I See What You're Doing There

[Content Note: Homophobia; misogyny; rape culture.]

So, there's this meme going around that Democratic presidential candidate Bernie Sanders has supported same-sex marriage for decades. A Salon headline declares: "Bernie Sanders supported full marriage equality 40 years ago." Wow! Pretty amazing, right?!

Here is the evidence—a letter in which he details some of his his platform while a candidate for governor of Vermont from the Liberty Union Party in the 1970s:

image of the old letter; the relevant paragraph reads: 'The Liberty Union believe that there are entirely too many laws that regulate human behavior. Let us abolish all laws which attempt to impose a particular brand of morality or 'right' on people. Let's abolish all laws dealing with abortion, drugs, sexual behavior (adultery, homosexuality, etc.).'

If you aren't able to find, exactly, where his support for same-sex marriage is, that's because it isn't there.
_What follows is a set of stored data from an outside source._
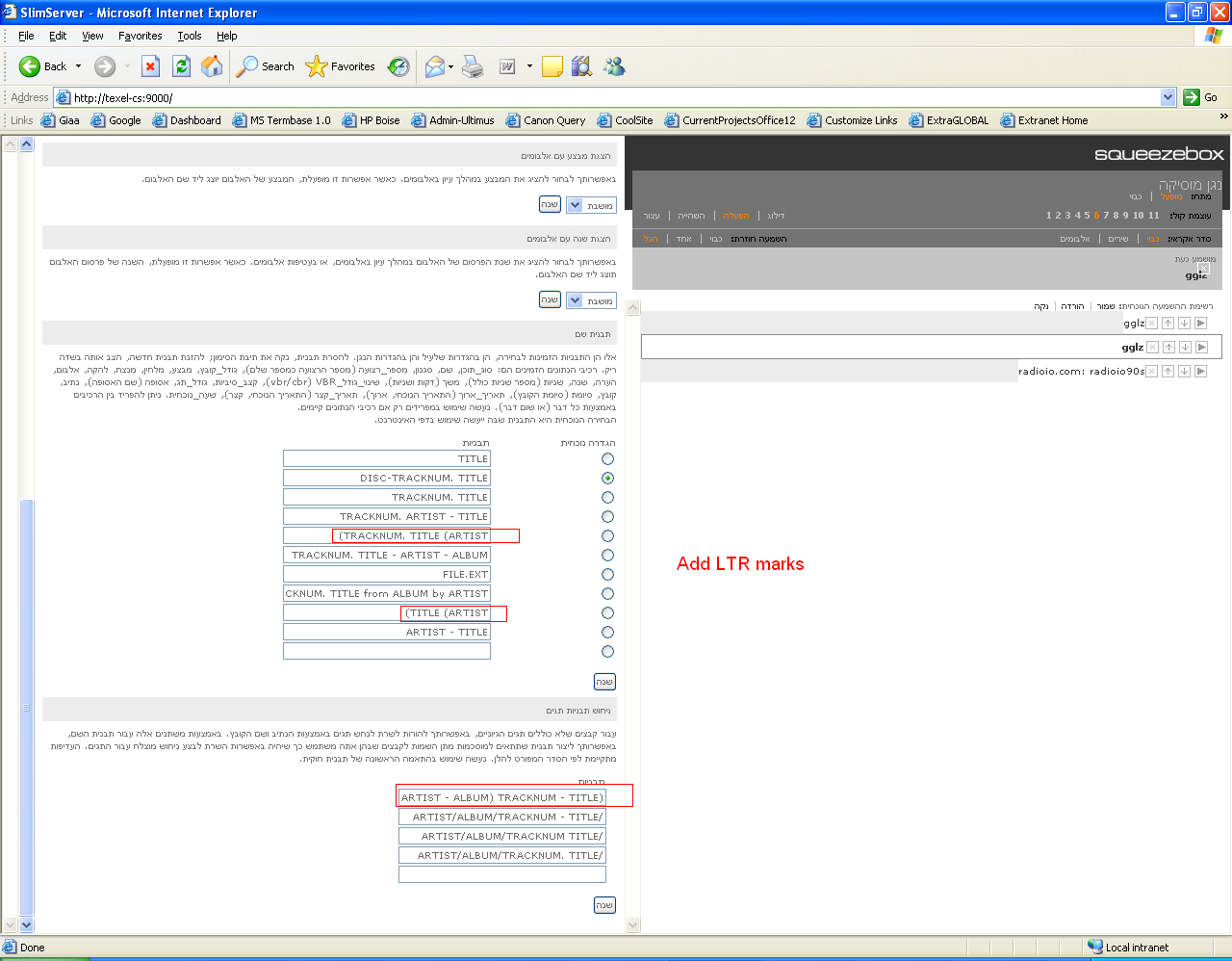Image resolution: width=1232 pixels, height=961 pixels.
Task: Open the address bar URL dropdown
Action: pos(1168,97)
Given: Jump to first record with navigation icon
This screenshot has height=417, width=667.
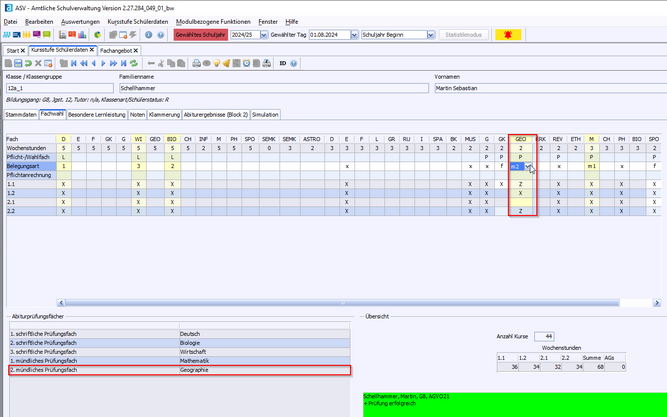Looking at the screenshot, I should (x=71, y=63).
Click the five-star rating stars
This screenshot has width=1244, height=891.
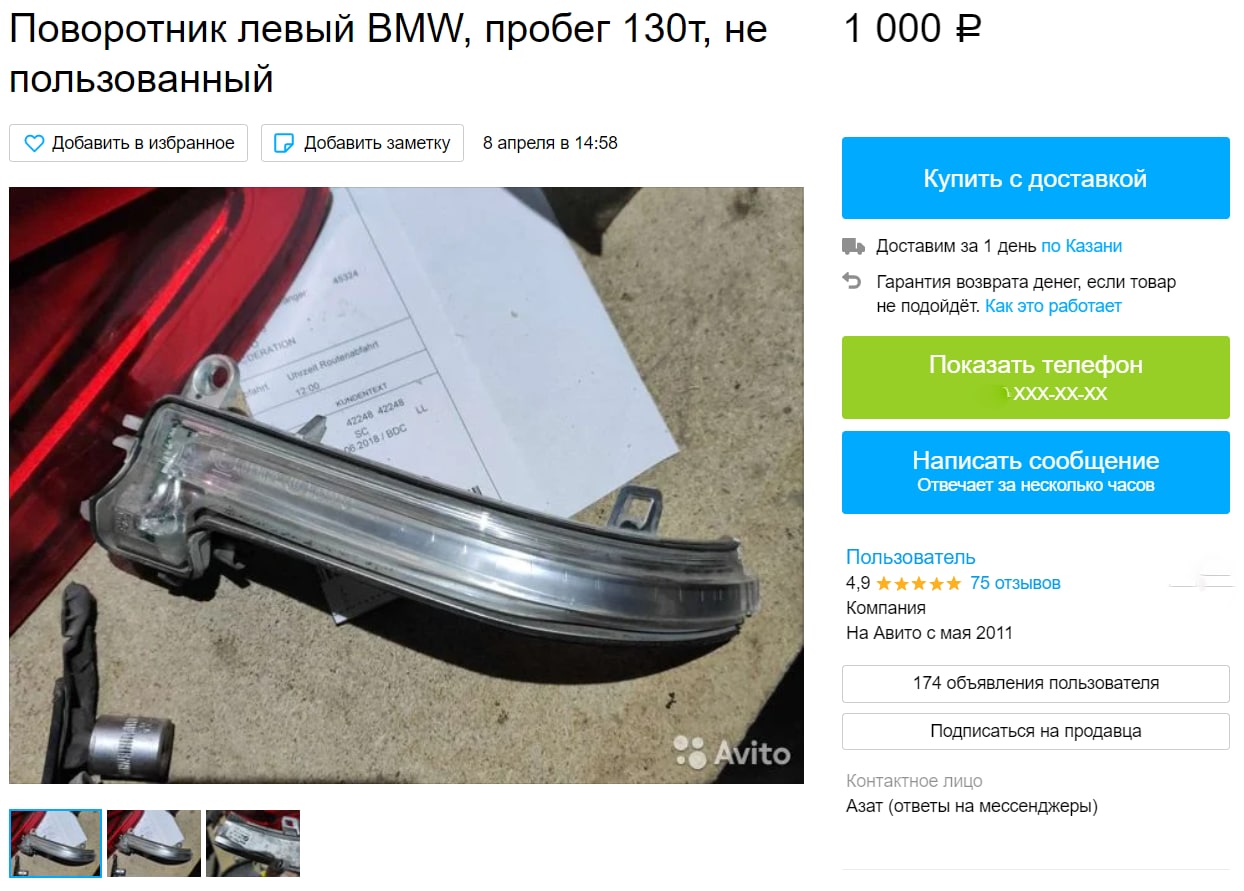pos(919,583)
To imagine that statement "supports marriage equality" rests on an ignorance about the history of queer rights—specifically that "homosexual activity" was criminalized in much of the country at the time. Lawrence v. Texas, in which the Supreme Court "struck down the sodomy law in Texas and, by extension, invalidated sodomy laws in 13 other states, making same-sex sexual activity legal in every U.S. state and territory," was only decided in 2003.

Clearly, Sanders is advocating against the laws that criminalized homosexual acts, which is terrific, but that's quite a different thing altogether from supporting same-sex marriage, and it's a gross simplification of the history of queer rights to pretend otherwise.

To be abundantly clear, my issue is not with Bernie Sanders. My issue is with progressive media that erroneously proclaims Sanders—a man who has failed utterly to include intersectional analysis in his campaign—more progressive than he actually is.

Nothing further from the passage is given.